Problems to solve -
1. In the fish finder thread, which maps came with the Garmin 540 DV?
2. From the fish finder thread, pull out the passage between "The Dragon Fly has" and "Essy to use.", inclusive.

Text excerpt -
►
# Garmin 551dv, 551c, Raymarine Dragonfly 5?



## musky 44 (Jul 16, 2013)

Does anyone here have any experience with any of these units? Heard they are very easy to use, but no experience with them. Currently looking to upgrade from an old eagle pirana. All inland lake use. Is the down imaging worth the extra money? Thanks in advance.


----------



## coach76 (May 27, 2011)

musky 44 said:


> Does anyone here have any experience with any of these units? Heard they are very easy to use, but no experience with them. Currently looking to upgrade from an old eagle pirana. All inland lake use. Is the down imaging worth the extra money? Thanks in advance.


I have a Garmin 540 DV that is easy to use, it came with Lake Vu Maps. It is not chirp or down imaging. I did talk to sales person at West Marine and was asking what the Raymarine 5 was like, he said it was much slower. I also have Lowrance HDS 5 at dash that I like and it has inland lakes.


----------



## backfar (Sep 24, 2014)

I have the Garmin 73dv....very easy to use...and yes the down vu is worth the extra money


----------



## jcoholich (Feb 12, 2014)

I heard there was an itc ruling that is basically going to cause a stop in sell of the Garmin Dv due to patent infringement on the Lowrance downscan. So depending on what happens you might have a tough time finding a garmin dv I would get a hook unit with the Navionics + chip included. much better details and best charts in the business.


----------



## bustedrod (May 13, 2015)

have 2 garmins on board 5 chart plotter dv and 7 striker both I love......


----------



## Reel Magic (Oct 18, 2010)

The Dragon Fly has very poor reviews, I love my Garmin. The Lawrence reviews are mixed too.


----------



## Juan More Fish (Apr 1, 2007)

I have the dragon fly pro 7, love it very detailed, and has. Chirp, and down vision. Very good unit. Been running it since may, very good dependable unit. Essy to use.


----------



## Juan More Fish (Apr 1, 2007)

2 pics are from my unit dragon pro 7 , the 2 red ones are from my cell phine. Dragon pro has wifi, to put sonar or your down vision on your cell with a app.


----------
◄
Supplied information -
►
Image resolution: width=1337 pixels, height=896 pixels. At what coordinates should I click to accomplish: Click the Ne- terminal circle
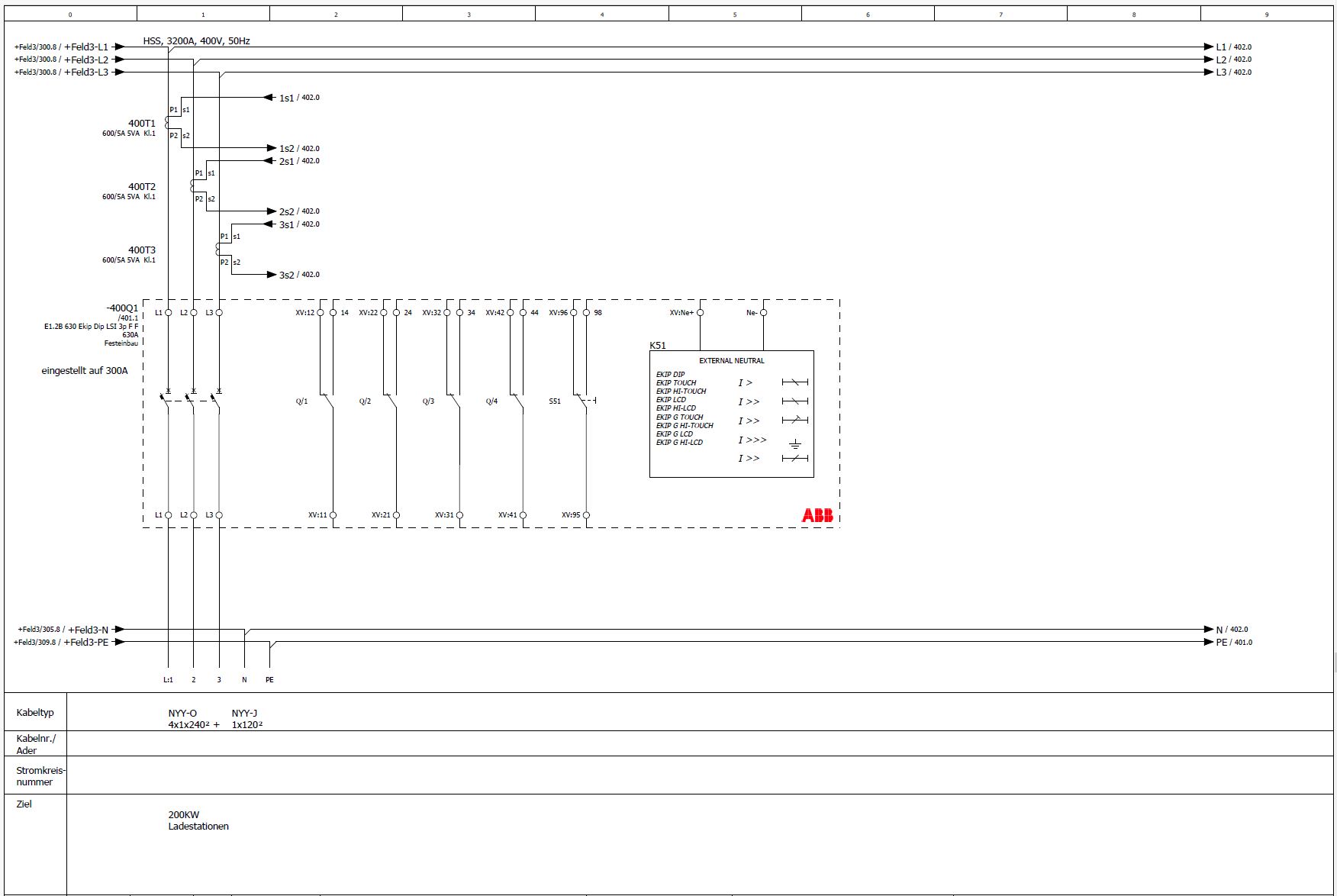(x=763, y=312)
◄
Solutions per task -
1. Lake Vu Maps.

2.
The Dragon Fly has very poor reviews, I love my Garmin. The Lawrence reviews are mixed too.


----------



## Juan More Fish (Apr 1, 2007)

I have the dragon fly pro 7, love it very detailed, and has. Chirp, and down vision. Very good unit. Been running it since may, very good dependable unit. Essy to use.